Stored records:
>>>>>

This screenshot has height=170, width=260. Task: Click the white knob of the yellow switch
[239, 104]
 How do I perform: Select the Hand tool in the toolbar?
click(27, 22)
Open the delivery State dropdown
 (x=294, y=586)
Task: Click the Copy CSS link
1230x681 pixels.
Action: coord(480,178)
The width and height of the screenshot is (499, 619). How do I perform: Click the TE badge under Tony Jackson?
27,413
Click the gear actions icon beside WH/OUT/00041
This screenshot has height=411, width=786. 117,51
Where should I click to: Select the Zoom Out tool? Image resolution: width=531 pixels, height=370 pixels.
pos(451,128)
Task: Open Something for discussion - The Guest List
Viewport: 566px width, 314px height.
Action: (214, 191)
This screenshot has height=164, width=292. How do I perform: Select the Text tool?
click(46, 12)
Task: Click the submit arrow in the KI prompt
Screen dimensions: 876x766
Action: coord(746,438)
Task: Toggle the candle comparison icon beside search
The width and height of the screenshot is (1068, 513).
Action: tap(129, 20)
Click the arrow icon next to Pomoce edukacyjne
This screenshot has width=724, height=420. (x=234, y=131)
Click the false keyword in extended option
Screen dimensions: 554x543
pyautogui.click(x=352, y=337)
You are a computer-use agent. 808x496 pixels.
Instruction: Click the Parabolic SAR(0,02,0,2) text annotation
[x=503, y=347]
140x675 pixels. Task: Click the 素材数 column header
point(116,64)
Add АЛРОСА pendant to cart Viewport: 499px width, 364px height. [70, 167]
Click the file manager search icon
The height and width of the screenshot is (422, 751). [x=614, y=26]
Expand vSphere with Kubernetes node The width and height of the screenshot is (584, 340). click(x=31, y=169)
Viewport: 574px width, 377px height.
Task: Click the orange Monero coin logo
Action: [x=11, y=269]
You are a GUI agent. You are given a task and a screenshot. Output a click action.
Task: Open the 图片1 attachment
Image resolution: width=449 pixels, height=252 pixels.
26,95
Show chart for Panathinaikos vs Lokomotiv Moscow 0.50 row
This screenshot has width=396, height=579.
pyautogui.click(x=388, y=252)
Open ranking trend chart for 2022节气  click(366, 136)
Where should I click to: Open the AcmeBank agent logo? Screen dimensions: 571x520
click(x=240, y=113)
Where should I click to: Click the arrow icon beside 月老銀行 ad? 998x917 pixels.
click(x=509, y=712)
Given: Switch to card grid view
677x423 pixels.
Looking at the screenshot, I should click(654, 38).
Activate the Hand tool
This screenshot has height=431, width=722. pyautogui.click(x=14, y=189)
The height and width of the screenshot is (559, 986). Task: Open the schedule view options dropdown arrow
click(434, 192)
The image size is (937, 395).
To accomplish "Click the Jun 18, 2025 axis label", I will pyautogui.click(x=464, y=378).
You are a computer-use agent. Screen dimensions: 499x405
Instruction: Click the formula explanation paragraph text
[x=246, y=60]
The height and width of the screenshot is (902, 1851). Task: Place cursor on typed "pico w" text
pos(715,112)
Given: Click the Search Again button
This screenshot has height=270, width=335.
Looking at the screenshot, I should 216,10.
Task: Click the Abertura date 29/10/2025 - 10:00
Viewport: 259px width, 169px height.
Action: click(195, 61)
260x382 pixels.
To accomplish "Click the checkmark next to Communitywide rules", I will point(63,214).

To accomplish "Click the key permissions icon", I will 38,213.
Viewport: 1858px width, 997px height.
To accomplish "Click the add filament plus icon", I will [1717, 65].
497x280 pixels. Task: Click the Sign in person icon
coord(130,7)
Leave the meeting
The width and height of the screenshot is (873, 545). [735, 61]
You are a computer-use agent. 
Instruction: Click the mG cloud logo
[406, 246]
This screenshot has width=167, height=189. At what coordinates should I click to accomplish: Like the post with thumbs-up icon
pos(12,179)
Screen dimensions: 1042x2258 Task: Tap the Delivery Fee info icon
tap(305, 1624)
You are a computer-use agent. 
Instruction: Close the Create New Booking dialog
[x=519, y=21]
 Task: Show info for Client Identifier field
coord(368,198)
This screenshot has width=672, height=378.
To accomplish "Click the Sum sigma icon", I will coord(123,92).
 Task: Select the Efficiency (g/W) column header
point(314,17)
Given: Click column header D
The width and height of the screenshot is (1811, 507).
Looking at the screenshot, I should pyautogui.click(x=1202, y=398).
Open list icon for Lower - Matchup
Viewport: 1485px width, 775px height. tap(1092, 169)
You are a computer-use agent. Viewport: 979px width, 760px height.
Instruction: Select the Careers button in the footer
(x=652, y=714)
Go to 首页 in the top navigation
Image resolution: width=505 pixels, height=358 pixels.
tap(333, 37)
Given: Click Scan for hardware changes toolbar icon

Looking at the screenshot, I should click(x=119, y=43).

<<<<<

Please make an exact copy of every record, leaving nothing out.

This screenshot has height=170, width=260. Task: Click the white knob of the yellow switch
[239, 104]
 How do I perform: Select the Hand tool in the toolbar?
click(27, 22)
Open the delivery State dropdown
 (x=294, y=586)
Task: Click the Copy CSS link
1230x681 pixels.
Action: coord(480,178)
The width and height of the screenshot is (499, 619). How do I perform: Click the TE badge under Tony Jackson?
27,413
Click the gear actions icon beside WH/OUT/00041
This screenshot has height=411, width=786. 117,51
Where should I click to: Select the Zoom Out tool? Image resolution: width=531 pixels, height=370 pixels.
pos(451,128)
Task: Open Something for discussion - The Guest List
Viewport: 566px width, 314px height.
Action: (214, 191)
This screenshot has height=164, width=292. How do I perform: Select the Text tool?
click(46, 12)
Task: Click the submit arrow in the KI prompt
Screen dimensions: 876x766
Action: coord(746,438)
Task: Toggle the candle comparison icon beside search
The width and height of the screenshot is (1068, 513).
Action: tap(129, 20)
Click the arrow icon next to Pomoce edukacyjne
This screenshot has width=724, height=420. (x=234, y=131)
Click the false keyword in extended option
Screen dimensions: 554x543
pyautogui.click(x=352, y=337)
You are a computer-use agent. 808x496 pixels.
Instruction: Click the Parabolic SAR(0,02,0,2) text annotation
[x=503, y=347]
140x675 pixels. Task: Click the 素材数 column header
point(116,64)
Add АЛРОСА pendant to cart Viewport: 499px width, 364px height. [70, 167]
Click the file manager search icon
The height and width of the screenshot is (422, 751). [x=614, y=26]
Expand vSphere with Kubernetes node The width and height of the screenshot is (584, 340). click(x=31, y=169)
Viewport: 574px width, 377px height.
Task: Click the orange Monero coin logo
Action: [x=11, y=269]
You are a GUI agent. You are given a task and a screenshot. Output a click action.
Task: Open the 图片1 attachment
Image resolution: width=449 pixels, height=252 pixels.
26,95
Show chart for Panathinaikos vs Lokomotiv Moscow 0.50 row
This screenshot has width=396, height=579.
pyautogui.click(x=388, y=252)
Open ranking trend chart for 2022节气  click(366, 136)
Where should I click to: Open the AcmeBank agent logo? Screen dimensions: 571x520
click(x=240, y=113)
Where should I click to: Click the arrow icon beside 月老銀行 ad? 998x917 pixels.
click(x=509, y=712)
Given: Switch to card grid view
677x423 pixels.
Looking at the screenshot, I should click(654, 38).
Activate the Hand tool
This screenshot has height=431, width=722. pyautogui.click(x=14, y=189)
The height and width of the screenshot is (559, 986). Task: Open the schedule view options dropdown arrow
click(434, 192)
The image size is (937, 395).
To accomplish "Click the Jun 18, 2025 axis label", I will pyautogui.click(x=464, y=378).
You are a computer-use agent. Screen dimensions: 499x405
Instruction: Click the formula explanation paragraph text
[x=246, y=60]
The height and width of the screenshot is (902, 1851). Task: Place cursor on typed "pico w" text
pos(715,112)
Given: Click the Search Again button
This screenshot has height=270, width=335.
Looking at the screenshot, I should 216,10.
Task: Click the Abertura date 29/10/2025 - 10:00
Viewport: 259px width, 169px height.
Action: click(195, 61)
260x382 pixels.
To accomplish "Click the checkmark next to Communitywide rules", I will point(63,214).

To accomplish "Click the key permissions icon", I will 38,213.
Viewport: 1858px width, 997px height.
To accomplish "Click the add filament plus icon", I will [1717, 65].
497x280 pixels. Task: Click the Sign in person icon
coord(130,7)
Leave the meeting
The width and height of the screenshot is (873, 545). [735, 61]
You are a computer-use agent. 
Instruction: Click the mG cloud logo
[406, 246]
This screenshot has width=167, height=189. At what coordinates should I click to accomplish: Like the post with thumbs-up icon
pos(12,179)
Screen dimensions: 1042x2258 Task: Tap the Delivery Fee info icon
tap(305, 1624)
You are a computer-use agent. 
Instruction: Close the Create New Booking dialog
[x=519, y=21]
 Task: Show info for Client Identifier field
coord(368,198)
This screenshot has width=672, height=378.
To accomplish "Click the Sum sigma icon", I will coord(123,92).
 Task: Select the Efficiency (g/W) column header
point(314,17)
Given: Click column header D
The width and height of the screenshot is (1811, 507).
Looking at the screenshot, I should pyautogui.click(x=1202, y=398).
Open list icon for Lower - Matchup
Viewport: 1485px width, 775px height. tap(1092, 169)
You are a computer-use agent. Viewport: 979px width, 760px height.
Instruction: Select the Careers button in the footer
(x=652, y=714)
Go to 首页 in the top navigation
Image resolution: width=505 pixels, height=358 pixels.
tap(333, 37)
Given: Click Scan for hardware changes toolbar icon

Looking at the screenshot, I should click(x=119, y=43).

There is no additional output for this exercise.